Article

Lilies at the Limit: Pollination Services and the Distribution of Erythronium montanum

A hover fly pollinates an avalanche lily.
Figure 1: Pollination is an Essential Ecosystem Service

Importance

Unfortunately, many people have negative associations with bees. Between bee stings and bee allergies the little critters can be quite cruel. However, bees provide an essential ecosystem service: pollination. In the US alone, more than 150 food crops rely on animal pollination, totaling an estimated $4 to $7 billion in US agriculture annually. Pollinators are equally essential to Mount Rainier’s ecosystems (Figure 1).

Figure 1: Pollination is an Essential Ecosystem Service - A flower-fly (Family Syrphidae) foraging for pollen on Avalanche Lily (Erythronium monatnum). Pollinators (like this fly) rely on plants for food - either pollen or nectar - and plants rely on pollinators for reproduction. In the case of the Avalanche Lily, flowers will not seed if not pollinated by insects.
A wildflower meadow in front of a view of Mount Rainier.
Figure 2: Wildflower Meadows Attract Many Visitors - Human and Insect
Pollinators ensure the reproductive success of many flowering plant species and without pollination, plant communities would likely not persist. In the middle of summer, subalpine meadows glow with Lupine, Bistort, Aster, and Paintbrush (Figure 2) attracting not only pollinators but also more than one million human visitors yearly. The park relies on bees and other pollinators for their essential ecosystem services but their future is not certain.

Figure 2: Wildflower Meadows Attract Many Visitors - Human and Insect - This picture shows one of the many incredible views of the summit from a subalpine meadow. Each year more than one million human visitors come to Mount Rainier National Park, many of them for views like these. Pollinator visits ensure that plants will set seed and ensure that meadows will continue to flower for generations to come.
A graphic of three flowers, one labeled "Supplemental Pollination" being pollinated by hand, one labeled "pollinator exclusion" wrapped in a bag, with one flower labeled "control".
Figure 3: Experimental Design to Determine How Much Plants Rely on Pollinators

Figure 3: Experimental Design to Determine How Much Plants Rely on Pollinators - By comparing fruit set by indviduals from each of the three groups (supplemental pollination, pollinator exclusion, and control) we can determine the degree to which pollinators limit plant reproduction thus how many plants rely on pollinators. This reliance can influence species distribuition and overall population stability.

Status and Trends

The global climate is changing and there have been significant biological responses to this warming. For example, in England, the date of flowering is happening on average 4.5 days earlier in the spring now than it did in 1990 (Fitter and Fitter 2002) and species distributions are shifting both uphill and towards the poles at rates faster than previously thought (up to 11 meters in elevation gain per decade – Chen et al 2011). At Mount Rainier climate change could mean less winter snow accumulation, earlier snow melt, and warmer drier summers.
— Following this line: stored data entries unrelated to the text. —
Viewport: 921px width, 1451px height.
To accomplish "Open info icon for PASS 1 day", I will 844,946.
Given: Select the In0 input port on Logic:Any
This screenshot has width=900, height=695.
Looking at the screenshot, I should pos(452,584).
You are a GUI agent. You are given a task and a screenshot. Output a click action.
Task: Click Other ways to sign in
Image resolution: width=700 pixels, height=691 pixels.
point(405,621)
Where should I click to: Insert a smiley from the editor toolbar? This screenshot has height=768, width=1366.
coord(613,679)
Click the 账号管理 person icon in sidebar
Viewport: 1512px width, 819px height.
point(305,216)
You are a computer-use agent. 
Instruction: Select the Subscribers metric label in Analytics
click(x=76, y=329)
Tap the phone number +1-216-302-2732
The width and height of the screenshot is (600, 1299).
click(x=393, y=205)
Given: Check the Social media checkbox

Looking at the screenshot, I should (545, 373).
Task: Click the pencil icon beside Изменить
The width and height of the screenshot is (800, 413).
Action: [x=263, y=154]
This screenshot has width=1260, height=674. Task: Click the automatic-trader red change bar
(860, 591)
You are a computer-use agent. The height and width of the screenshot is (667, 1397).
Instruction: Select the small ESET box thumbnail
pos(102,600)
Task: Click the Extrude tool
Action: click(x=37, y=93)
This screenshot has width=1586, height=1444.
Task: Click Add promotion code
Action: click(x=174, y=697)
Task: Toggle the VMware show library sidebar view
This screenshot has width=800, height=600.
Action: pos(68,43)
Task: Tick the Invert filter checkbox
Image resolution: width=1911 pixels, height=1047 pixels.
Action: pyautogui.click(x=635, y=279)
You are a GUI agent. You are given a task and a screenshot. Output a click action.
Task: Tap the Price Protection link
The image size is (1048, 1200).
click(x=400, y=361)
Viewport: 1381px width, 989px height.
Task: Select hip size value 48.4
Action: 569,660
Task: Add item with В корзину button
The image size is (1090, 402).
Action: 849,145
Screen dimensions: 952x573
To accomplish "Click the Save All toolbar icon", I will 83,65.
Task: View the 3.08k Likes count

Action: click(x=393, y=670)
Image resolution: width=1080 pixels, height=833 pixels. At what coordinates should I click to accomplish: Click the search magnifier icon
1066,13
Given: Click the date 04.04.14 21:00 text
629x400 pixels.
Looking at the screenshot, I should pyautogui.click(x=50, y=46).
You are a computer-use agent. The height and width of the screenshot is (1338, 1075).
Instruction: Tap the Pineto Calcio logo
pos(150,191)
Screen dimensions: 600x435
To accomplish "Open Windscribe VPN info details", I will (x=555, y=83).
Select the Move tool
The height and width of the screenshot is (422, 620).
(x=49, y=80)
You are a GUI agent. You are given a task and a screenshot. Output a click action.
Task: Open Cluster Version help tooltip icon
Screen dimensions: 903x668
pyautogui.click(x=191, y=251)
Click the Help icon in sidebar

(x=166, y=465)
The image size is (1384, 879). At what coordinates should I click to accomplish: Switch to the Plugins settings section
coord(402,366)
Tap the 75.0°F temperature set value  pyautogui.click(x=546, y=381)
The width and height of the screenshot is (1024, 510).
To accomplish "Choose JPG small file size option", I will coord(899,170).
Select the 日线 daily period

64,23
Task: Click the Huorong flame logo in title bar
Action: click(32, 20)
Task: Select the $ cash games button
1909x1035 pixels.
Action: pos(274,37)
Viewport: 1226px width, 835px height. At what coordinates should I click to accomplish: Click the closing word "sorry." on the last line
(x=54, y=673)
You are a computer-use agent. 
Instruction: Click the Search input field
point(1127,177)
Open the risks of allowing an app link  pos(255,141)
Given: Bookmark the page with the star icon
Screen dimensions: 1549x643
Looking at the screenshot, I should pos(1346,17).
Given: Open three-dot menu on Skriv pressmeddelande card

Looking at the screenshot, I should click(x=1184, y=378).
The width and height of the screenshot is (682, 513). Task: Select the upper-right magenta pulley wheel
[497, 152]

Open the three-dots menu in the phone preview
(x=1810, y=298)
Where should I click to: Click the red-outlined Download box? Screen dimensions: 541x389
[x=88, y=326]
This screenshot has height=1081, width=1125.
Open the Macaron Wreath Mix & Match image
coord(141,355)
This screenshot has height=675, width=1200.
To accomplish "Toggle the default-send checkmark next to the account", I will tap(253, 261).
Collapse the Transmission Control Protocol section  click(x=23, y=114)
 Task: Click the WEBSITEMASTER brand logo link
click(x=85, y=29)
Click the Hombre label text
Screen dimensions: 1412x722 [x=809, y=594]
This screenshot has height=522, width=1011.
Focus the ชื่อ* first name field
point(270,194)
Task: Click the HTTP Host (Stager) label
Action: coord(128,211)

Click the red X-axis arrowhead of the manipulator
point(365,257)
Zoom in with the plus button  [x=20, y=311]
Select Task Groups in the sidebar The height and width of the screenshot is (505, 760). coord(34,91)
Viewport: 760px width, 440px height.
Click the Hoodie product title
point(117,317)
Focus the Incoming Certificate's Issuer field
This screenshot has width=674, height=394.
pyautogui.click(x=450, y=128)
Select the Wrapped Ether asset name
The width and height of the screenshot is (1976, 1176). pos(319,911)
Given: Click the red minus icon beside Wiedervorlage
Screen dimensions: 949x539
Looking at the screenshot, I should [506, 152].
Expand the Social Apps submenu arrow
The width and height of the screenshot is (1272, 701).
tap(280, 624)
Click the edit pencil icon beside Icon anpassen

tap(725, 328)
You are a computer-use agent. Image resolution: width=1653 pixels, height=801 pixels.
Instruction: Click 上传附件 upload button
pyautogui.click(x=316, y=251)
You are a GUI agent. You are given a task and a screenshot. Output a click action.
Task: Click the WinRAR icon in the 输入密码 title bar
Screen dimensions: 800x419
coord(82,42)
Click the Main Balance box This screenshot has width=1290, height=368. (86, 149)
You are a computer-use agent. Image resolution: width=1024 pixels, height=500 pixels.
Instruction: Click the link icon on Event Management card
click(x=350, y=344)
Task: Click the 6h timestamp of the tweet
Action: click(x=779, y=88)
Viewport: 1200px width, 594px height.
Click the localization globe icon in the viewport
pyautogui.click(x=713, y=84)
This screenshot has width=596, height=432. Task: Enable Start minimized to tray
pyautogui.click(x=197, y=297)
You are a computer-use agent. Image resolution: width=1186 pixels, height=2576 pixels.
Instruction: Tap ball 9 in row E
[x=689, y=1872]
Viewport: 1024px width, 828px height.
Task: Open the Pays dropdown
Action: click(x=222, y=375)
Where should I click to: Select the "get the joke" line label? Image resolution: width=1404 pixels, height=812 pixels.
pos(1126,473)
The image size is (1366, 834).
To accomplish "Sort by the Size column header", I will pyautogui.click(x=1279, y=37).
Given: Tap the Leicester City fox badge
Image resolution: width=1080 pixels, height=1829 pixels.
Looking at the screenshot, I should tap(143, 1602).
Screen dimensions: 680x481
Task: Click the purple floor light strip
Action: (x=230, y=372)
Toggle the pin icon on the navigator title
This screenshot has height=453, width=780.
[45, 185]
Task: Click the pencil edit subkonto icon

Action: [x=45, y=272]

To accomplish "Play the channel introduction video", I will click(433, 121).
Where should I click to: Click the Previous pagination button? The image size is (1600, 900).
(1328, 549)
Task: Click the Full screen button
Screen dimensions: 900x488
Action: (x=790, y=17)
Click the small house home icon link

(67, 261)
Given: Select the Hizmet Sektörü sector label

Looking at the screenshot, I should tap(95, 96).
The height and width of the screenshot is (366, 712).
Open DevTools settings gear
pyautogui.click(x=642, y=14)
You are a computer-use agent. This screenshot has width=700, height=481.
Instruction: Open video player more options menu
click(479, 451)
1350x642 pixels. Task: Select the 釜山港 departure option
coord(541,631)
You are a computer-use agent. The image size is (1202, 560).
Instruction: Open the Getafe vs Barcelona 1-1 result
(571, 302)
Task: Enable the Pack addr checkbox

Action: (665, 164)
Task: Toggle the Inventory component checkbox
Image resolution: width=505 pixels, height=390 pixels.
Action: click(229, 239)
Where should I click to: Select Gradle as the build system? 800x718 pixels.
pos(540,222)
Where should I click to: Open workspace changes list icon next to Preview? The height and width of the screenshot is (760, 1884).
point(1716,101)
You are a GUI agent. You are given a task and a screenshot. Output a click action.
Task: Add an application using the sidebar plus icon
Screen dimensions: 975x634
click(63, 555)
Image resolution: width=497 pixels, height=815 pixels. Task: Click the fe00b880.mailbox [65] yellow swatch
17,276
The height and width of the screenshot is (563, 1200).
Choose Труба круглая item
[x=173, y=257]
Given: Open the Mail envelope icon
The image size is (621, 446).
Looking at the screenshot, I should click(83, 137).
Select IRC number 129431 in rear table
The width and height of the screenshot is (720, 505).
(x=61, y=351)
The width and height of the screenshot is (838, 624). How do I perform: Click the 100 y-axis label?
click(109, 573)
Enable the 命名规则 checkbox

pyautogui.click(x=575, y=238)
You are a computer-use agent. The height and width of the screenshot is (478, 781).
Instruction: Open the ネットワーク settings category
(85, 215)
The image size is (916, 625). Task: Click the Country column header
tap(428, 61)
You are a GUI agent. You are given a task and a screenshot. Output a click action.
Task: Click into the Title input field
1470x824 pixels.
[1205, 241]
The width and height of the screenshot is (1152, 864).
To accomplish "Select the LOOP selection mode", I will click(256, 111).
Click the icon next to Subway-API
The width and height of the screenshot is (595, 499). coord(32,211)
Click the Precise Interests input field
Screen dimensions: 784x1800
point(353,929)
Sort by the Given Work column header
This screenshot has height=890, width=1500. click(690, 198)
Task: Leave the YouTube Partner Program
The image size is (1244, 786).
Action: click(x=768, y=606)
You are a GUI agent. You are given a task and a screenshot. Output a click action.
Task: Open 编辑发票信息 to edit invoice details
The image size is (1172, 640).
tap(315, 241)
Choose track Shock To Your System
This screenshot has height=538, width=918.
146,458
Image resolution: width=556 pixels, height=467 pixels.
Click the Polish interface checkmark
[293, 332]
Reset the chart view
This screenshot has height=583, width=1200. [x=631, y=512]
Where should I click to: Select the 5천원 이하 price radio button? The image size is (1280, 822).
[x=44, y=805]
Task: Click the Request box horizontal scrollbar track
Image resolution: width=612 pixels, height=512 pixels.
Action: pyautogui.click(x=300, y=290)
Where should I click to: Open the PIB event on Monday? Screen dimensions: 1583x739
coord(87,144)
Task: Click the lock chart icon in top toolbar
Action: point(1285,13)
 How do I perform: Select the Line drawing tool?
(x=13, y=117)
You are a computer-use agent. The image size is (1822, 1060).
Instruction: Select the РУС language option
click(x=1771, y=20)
How will these changes affect plants and pollinators? Will plants and pollinators shift the timing of their life events (i.e., flowering and flying) synchronously in response to climate change? Will flowering plants shift their ranges if they rely on pollination to set seed? The impact of climate change on plantpollinator interactions remains largely unknown, but to understand the full extent of the biological impacts of climate change, we must consider how climate change will impact interactions between species. My research is designed to ask: How will climate change affect plant-pollinator interactions in subalpine meadows on Mt. Rainier?


A bar graph charts the proportion of fruit set vs elevation (meters) for control vs pollination of avalanche lilies.
Figure 4: Preliminary Results

Figure 4: Preliminary Results - Avalanche Lily tends to set fruit more often when hand-pollinated than when not hand-pollinated at high elevations; at low elevation, flowers tend to set fruit less overall. This suggests that pollen limitation contributes to the upper elevational distribuition while resource limitation is stronger at the lower elevational distribution.

Discussion

There are many ways in which climate change may affect plant-pollinator interactions. First, climate may asynchronously or disproportionally affect the timing of flowering and the timing of insect activity; and second, climate change may affect plant and insect distributions.

Preliminary data suggest that pollen transfer limits Avalanche Lily from reaching its reproductive potential at its upper elevational distribution. In contrast, flowers set fruit overall less frequently at the lower elevational distribution but not because they are limited by pollen transfer (Figure 4). This suggests that pollination services contribute to the geographic distribution of this species but only at one range margin. The implications of these findings suggest that as the climate warms, it is unlikely that Avalanche Lily will expand its range to higher elevations. In the coming summers we will continue to investigate the impacts of climate on plant-pollinator interactions within Mount Rainier National Park.